Surgical biopsies were observed to have long been the gold standard for finding out whether growths are cancerous. Jiang claimed that however at least three out of four biopsies following mammograms conclude that detected abnormalities are benign and that no intervention was required.
The biopsies carried out with needles or surgery seem to signify added cost, recuperation and potential scarring or other complications which are all eventually unnecessary. He was believed to have devoted much of his career to an alternative ‘phase-contrast diffuse optical tomography,’ a screening technology that eradicates breast cancer not by cutting tools and laboratory tests but with light and computing power.
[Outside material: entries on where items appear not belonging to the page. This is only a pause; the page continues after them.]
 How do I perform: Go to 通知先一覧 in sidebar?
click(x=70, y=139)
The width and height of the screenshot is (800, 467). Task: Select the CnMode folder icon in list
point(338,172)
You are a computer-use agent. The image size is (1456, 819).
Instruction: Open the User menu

“At this stage, it is just too early for optical tomography to be a screening tool. But you can pretty much say that it is highly likely it can become a diagnostic tool, an adjunct to X-ray mammography,” says Huabei Jiang, the J. Crayton Pruitt Family professor of biomedical engineering, who has spent more than a decade developing the technique at UF and Clemson University.
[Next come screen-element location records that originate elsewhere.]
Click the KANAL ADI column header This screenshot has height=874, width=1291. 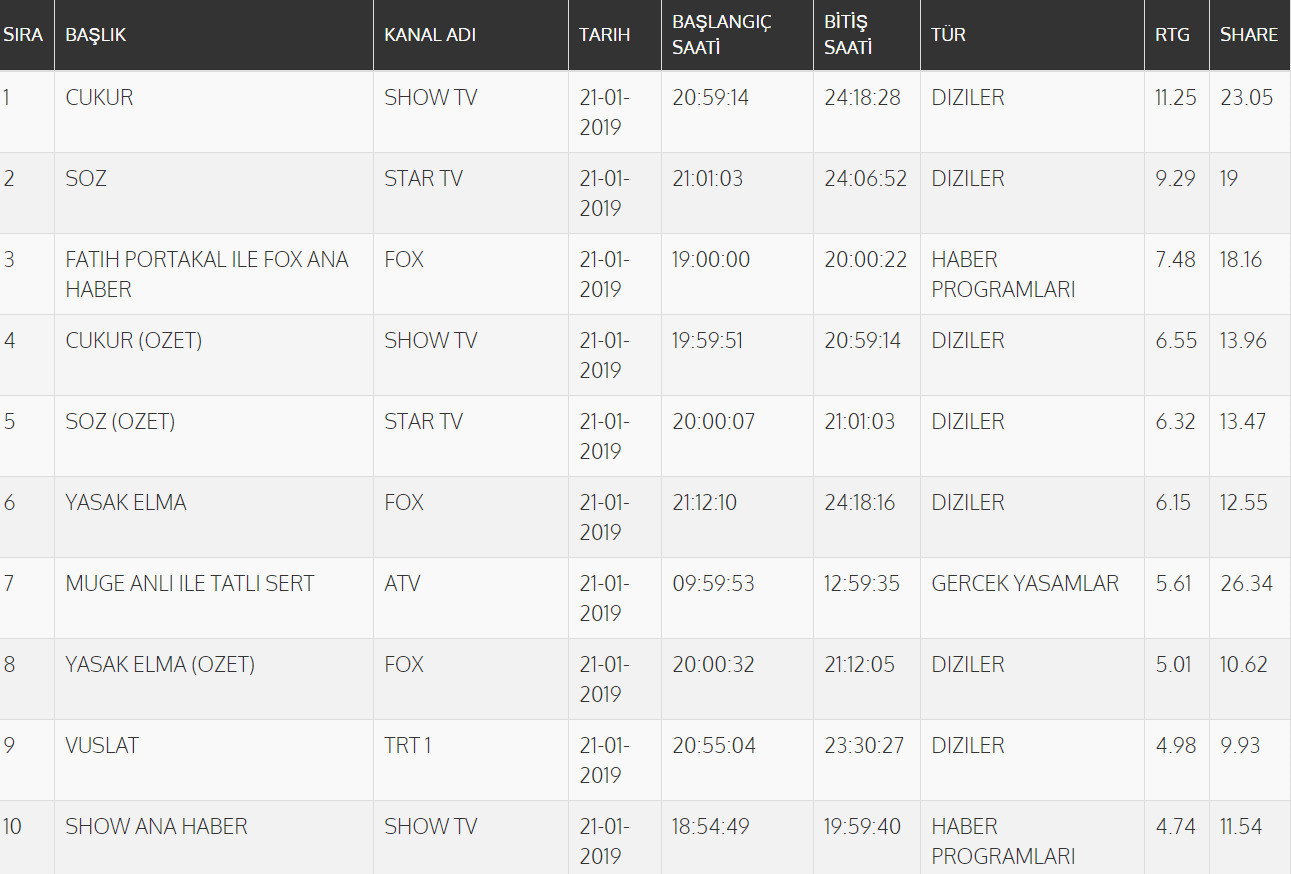click(430, 35)
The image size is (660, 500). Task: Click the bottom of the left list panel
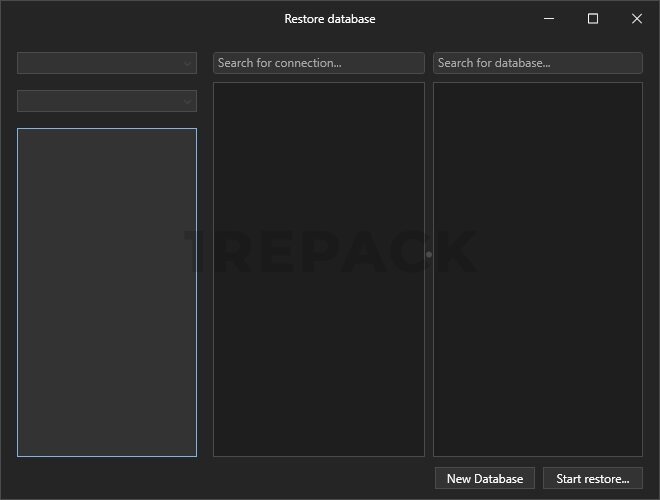coord(107,446)
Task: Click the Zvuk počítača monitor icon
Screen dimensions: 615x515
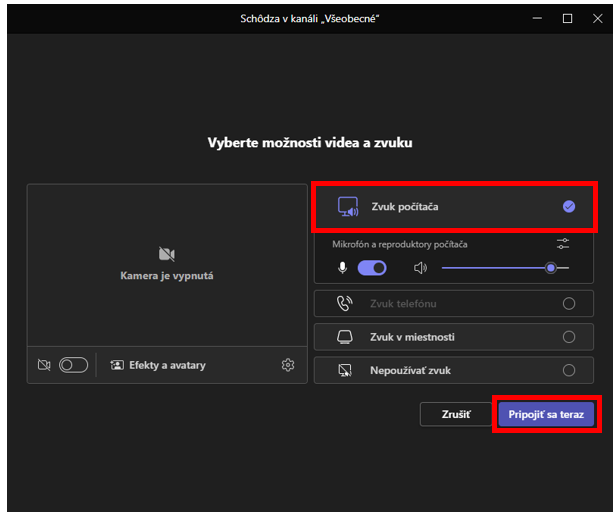Action: 348,207
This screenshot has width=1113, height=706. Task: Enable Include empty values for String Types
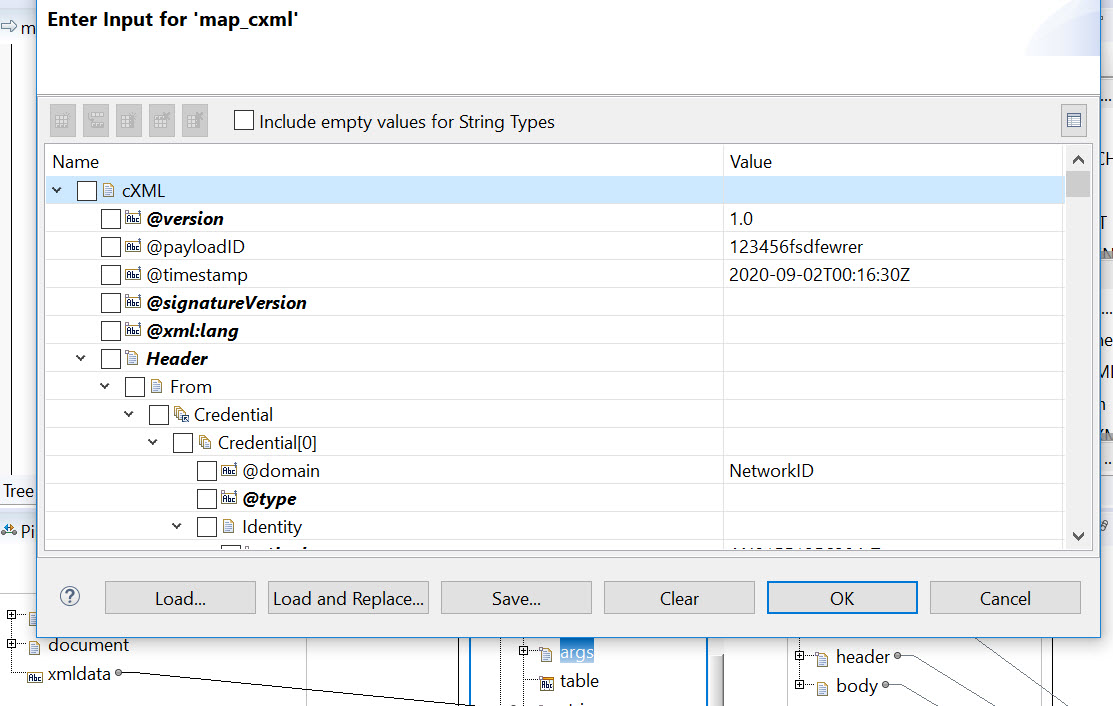(x=243, y=120)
Moreover, Jiang seems to have recently finished the third generation of his apparatus which is a bed with an array of fiber optic laser lights and detectors mounted within a hole where the patient places her breast. Supposedly, light from the harmless lasers enters the breast and scatters. The majority of them appear to get absorbed in the tissue, but some reach the detectors.
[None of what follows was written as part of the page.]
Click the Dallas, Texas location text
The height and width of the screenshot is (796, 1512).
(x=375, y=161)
With adequate light hitting the detectors from enough different directions, there seems to be sufficient data for Jiang’s computer algorithms to create an image of the breast’s interior. This image is known to suggest either benign conditions or some of the telltale signs of cancer that may perhaps be entirely invisible to standard X-ray mammograms. For instance, a high density of blood vessels twisting around a likely tumor.
However the image may perhaps be just one indicator. In Jiang’s latest apparatus, undergoing tests at the Tampa-based Moffitt Cancer Center, fiber optic lights seem to span ten different wavelengths or colors.
Light with these colors could possibly change in predictable ways when they strike certain compounds, such as oxygenated hemoglobin, water or lipids. Just as light gathered from distant planets can reveal the composition of their atmospheres to astronomers, light collected from these collisions could indicate chemical evidence of cancer.
A third technique called as index refraction or phase contrast seems to provide information on cellular size and density, Allegedly, cellular size and density are both factors that play into determination of cancer in laboratory biopsies.
“What he’s done is introduce a whole new optical property that is pretty clever. It’s another tool, and he’s reported good success, and it did increase sensitivity,” says Steve Ponder, of the phase contrast element of Jiang’s research and director of advanced development for the Fort Lauderdale-based Imaging Diagnostic Systems Inc.
Over the past 10 years, Jiang along with his graduate students are believed to have tested their developing device on a total of about 200 patients. In a 2008 paper in Academic Radiology, he seems to have acquired 35 images from 33 patients and compared his findings with the results of the women’s traditional biopsies.
He concluded by saying that his technique has appropriately recognized biopsy which appears to have confirmed malignancies approximately 75 percent of the time, with the most accurate results from older patients, whose softer breasts make abnormalities more prominent.
Furthermore, he seems to have increased the accuracy rate to nearly 91 percent in a research involving 144 women. However, he is apparently still preparing that research for publication. More research and more patients are believed to be required.